Nel Medioevo, dal momento che le colonie di murici sulle coste della Palestina e dell’Egitto erano in via di estinzione, si dovette ripiegare sul chermes, estratto dall’insetto cocciniglia essiccato e schiacciato. Anche se la chimica del colore rosso iniziò presto a svilupparsi, la raccolta dei materiali e la fabbricazione restavano laboriose e costose; ne valeva però la pena, perché il risultato era un colore splendido e resistente. Le differenze di rosso erano date dalla materia da cui lo si ricavava, e questo influiva sul prezzo e sulla luminosità: la gente più povera portava una colorazione meno splendente, mentre la più ricca indossava abiti di un rosso più acceso.
Rosso, potere e religione
A partire dal XIII secolo il papa e i cardinali iniziarono a vestire di rosso. Nello stesso periodo, però, sui quadri si dipingevano diavoli rossi e nei romanzi i cavalieri demoniaci erano rossi: questa ambiguità venne accettata senza problemi. I riformisti protestanti consideravano invece il rosso immorale e sinonimo della perversa Roma, e ritenevano indispensabile che ogni buon cristiano bandisse questo colore. A partire dal XVI secolo gli uomini smisero di vestirsi di rosso, eccetto i cardinali e alcuni ordini cavallereschi. Negli ambienti cattolici le donne potevano indossarlo, mentre il blu diventava un colore maschile perché più discreto, invertendo così le abitudini medievali: nel Medioevo, dopo il XII secolo, le donne vestivano di azzurro come la Vergine e gli uomini di rosso, segno di potere e di guerra.
Un’altra ambivalenza fu l’usanza, fino al XIX secolo, del vestito da sposa rosso come simbolo dell’amore divino e, allo stesso tempo, l’obbligo per le prostitute di portare un copricapo rosso come simbolo dell’amore carnale, che le rendeva facilmente identificabili in strada. Non va dimenticata l’usanza di porre lanterne rosse sulla porta dei bordelli, da cui la denominazione di quartiere a luci rosse. Il rosso divenne anche il colore della toga dei giudici e dei guanti e del cappuccio del boia, oltre ad aver sempre rappresentato il colore della guerra: fino al XIX secolo molte uniformi militari erano rosse.

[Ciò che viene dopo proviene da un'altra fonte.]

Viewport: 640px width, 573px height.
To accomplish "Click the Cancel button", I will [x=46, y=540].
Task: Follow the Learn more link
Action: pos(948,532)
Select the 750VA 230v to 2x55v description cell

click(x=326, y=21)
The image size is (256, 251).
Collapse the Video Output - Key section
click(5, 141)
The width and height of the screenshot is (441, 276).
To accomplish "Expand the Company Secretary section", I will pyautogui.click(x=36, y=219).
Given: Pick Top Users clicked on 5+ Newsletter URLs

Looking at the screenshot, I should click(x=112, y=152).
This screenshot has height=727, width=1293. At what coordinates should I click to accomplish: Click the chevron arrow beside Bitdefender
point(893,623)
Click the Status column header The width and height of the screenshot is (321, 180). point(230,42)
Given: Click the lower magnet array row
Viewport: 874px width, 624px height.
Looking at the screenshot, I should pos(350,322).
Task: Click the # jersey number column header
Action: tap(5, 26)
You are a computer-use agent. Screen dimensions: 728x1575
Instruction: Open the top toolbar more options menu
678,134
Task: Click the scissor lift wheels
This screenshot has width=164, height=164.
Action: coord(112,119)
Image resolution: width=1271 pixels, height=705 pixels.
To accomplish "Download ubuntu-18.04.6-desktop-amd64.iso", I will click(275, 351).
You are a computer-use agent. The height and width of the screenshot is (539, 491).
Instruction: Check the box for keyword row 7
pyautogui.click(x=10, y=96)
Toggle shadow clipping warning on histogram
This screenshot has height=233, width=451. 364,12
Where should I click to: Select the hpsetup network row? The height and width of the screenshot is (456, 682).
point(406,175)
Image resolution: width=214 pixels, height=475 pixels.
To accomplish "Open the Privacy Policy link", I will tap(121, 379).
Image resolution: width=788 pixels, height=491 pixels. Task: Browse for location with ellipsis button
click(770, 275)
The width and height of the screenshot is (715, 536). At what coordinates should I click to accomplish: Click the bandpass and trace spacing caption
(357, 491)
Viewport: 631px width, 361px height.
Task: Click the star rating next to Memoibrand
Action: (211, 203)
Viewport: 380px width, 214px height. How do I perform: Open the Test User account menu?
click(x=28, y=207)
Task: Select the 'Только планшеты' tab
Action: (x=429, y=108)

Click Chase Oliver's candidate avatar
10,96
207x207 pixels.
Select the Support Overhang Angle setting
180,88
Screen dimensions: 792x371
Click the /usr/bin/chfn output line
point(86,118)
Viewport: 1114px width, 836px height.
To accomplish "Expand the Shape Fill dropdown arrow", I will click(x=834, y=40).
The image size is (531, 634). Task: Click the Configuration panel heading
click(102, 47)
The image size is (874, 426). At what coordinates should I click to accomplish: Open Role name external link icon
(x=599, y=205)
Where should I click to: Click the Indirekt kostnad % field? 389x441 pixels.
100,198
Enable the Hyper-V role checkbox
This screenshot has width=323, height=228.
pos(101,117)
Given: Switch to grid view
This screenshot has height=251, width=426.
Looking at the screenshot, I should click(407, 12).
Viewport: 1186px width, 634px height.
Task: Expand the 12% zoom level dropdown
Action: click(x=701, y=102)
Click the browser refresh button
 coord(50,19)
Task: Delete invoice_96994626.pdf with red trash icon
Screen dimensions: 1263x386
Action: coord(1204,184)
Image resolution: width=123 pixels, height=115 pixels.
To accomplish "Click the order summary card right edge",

Il rosso nelle culture orientali
Nell’Antica Cina il rosso era il colore sacro della dinastia Chou (1050-256 a.C.) e, allora come in epoche successive, fu il colore simbolo di felicità e di vitalità. Oggi in Cina è un colore portafortuna e, nell’ambito del significato dei colori, viene associato alla gioia e alla ricchezza. Questa lettura positiva mostra come il significato del rosso non sia universale ma profondamente legato al contesto culturale in cui viene interpretato.
Domande frequenti
Qual è il significato del colore rosso in psicologia?
In psicologia il rosso è associato alle emozioni intense: passione, amore, aggressività, energia. Gli psicologi del profondo lo collegano alla vita emotiva e lo considerano un colore ambiguo, capace di evocare sia sentimenti positivi sia stati di allarme e pericolo.
Perché il rosso viene usato così tanto nel marketing?
Perché evoca calore e vicinanza, attira l’attenzione e stimola l’appetito. Per questo compare su insegne, packaging e pubblicità, ed è particolarmente diffuso nel settore della ristorazione, dove favorisce eccitazione ed energia.
Perché il rosso ha sia significati positivi sia negativi?
Perché fin dall’antichità è un colore ambiguo: rappresenta l’amore e la passione ma anche il sangue, il peccato e il pericolo. Le fiabe, la religione e la storia mostrano questa doppia valenza, accettata da sempre senza contraddizioni.
Il significato del rosso è uguale in tutte le culture?
No. In Occidente prevale la doppia valenza tra amore e pericolo, mentre in Cina il rosso è soprattutto simbolo di felicità, vitalità e fortuna. Il significato dipende quindi dal contesto culturale.